Despite all the physical hardships that they encounter, many of the contestants who are outwardly succeeding in all regards (plenty of food and shelter) are utterly tormented by the tension created between choosing separation or reuniting, for their core desire is for the personal connections that they have lost, yet their goal is to make it to the end of the competition and claim that financial payout. They are tormented by these two competing values. I only saw a couple of episodes but something I noticed was that these survivalists, these “wild at Heart” individuals, portray themselves as fiercely independent, yet they cannot seem to push down the longing they have for connection with others. Humankind is not designed for isolation: we are designed for community and to be in relationship with one another. In Genesis 2:18, we read “It is not good for the man to be alone, so I will create a companion for him, a perfectly suited partner.” Community!
Hardships make us feel isolated and lonely, Exiled. If you have ever lost a job or a loved one, you know the feeling. Perhaps you may find that you have been physically isolated from your family for health reasons, or safety. We all have had a measure of this through the pandemic.
And it is here that we all find ourselves. In this tension of needing to remain isolated to protect ourselves and others, we also long for the community which we have lost. It is in these seasons in life that we are called to continue singing to Him a new song, no matter where we find ourselves in isolation and exile.
Jesus knows about this experience, he felt the pain of isolation and abandonment too. He knows the struggle. He faced the unbearable pain on the cross, feeling the separation from the His Father. “Jesus cried out in a loud voice, “Eli, Eli, lema sabachthani?” (which means “My God, my God, why have you forsaken me?”). (Matthew 27: 45).
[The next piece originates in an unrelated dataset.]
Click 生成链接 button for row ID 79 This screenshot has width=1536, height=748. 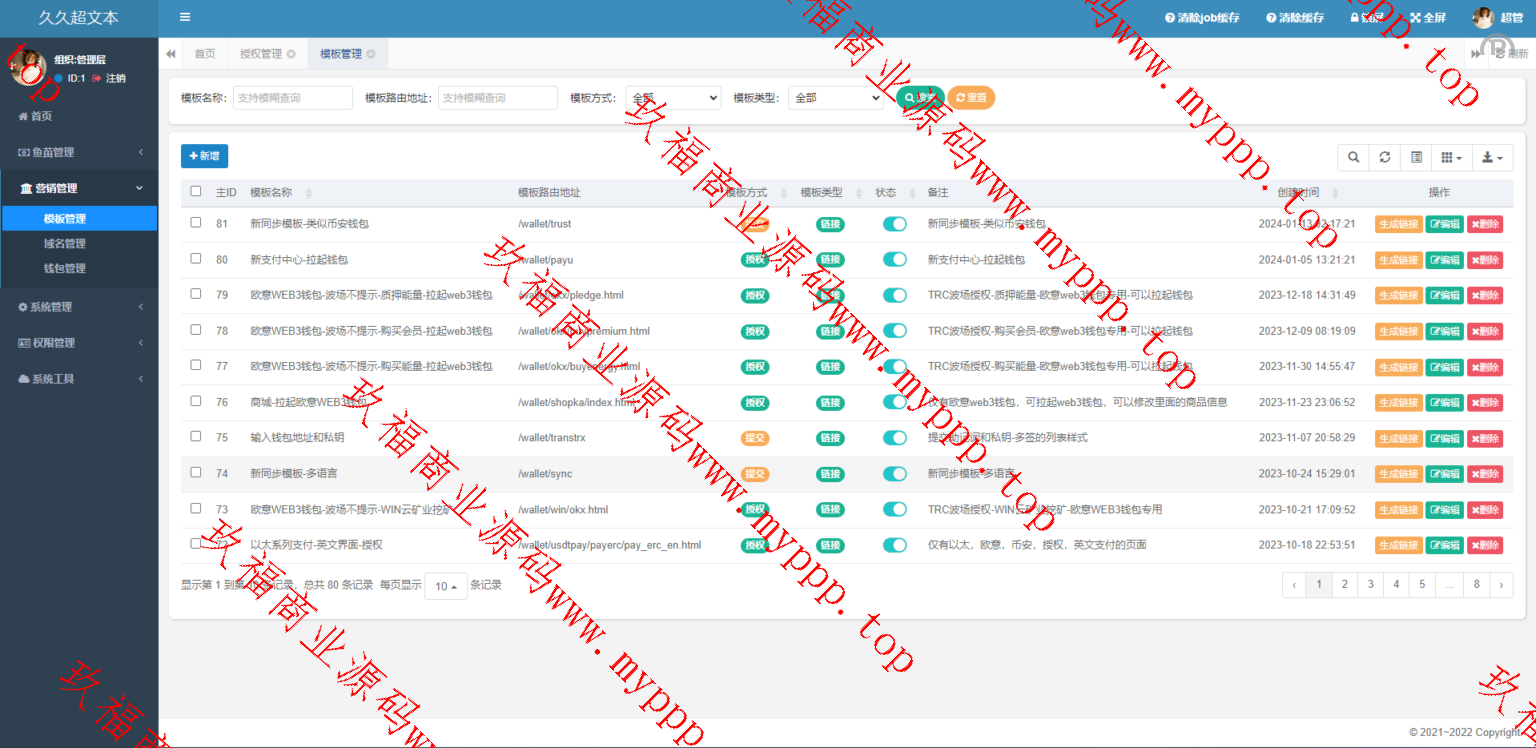(1398, 295)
We can be thankful, that our hope is in Him, who intimately knows the pain we feel.
We are a community people. Our God is the community of Father, Son and Holy Spirit, and never alone. God created His people to thrive in community and therefore, to be a communal people who live life together, who do life together, in whatever way we can, grounded in our God and his son Jesus.
God is with Us, present to us, and we as a community of Jesus are learning what it means, and looks like in practice, to be there for one another. We, I, have not perfected this, we are learning. Please do not go it alone, reach out to others, be there for others. As you experience this life road, “May the God of hope fill you with all joy and peace as you trust in him, so that you may overflow with hope by the power of the Holy Spirit” (Romans 15:13).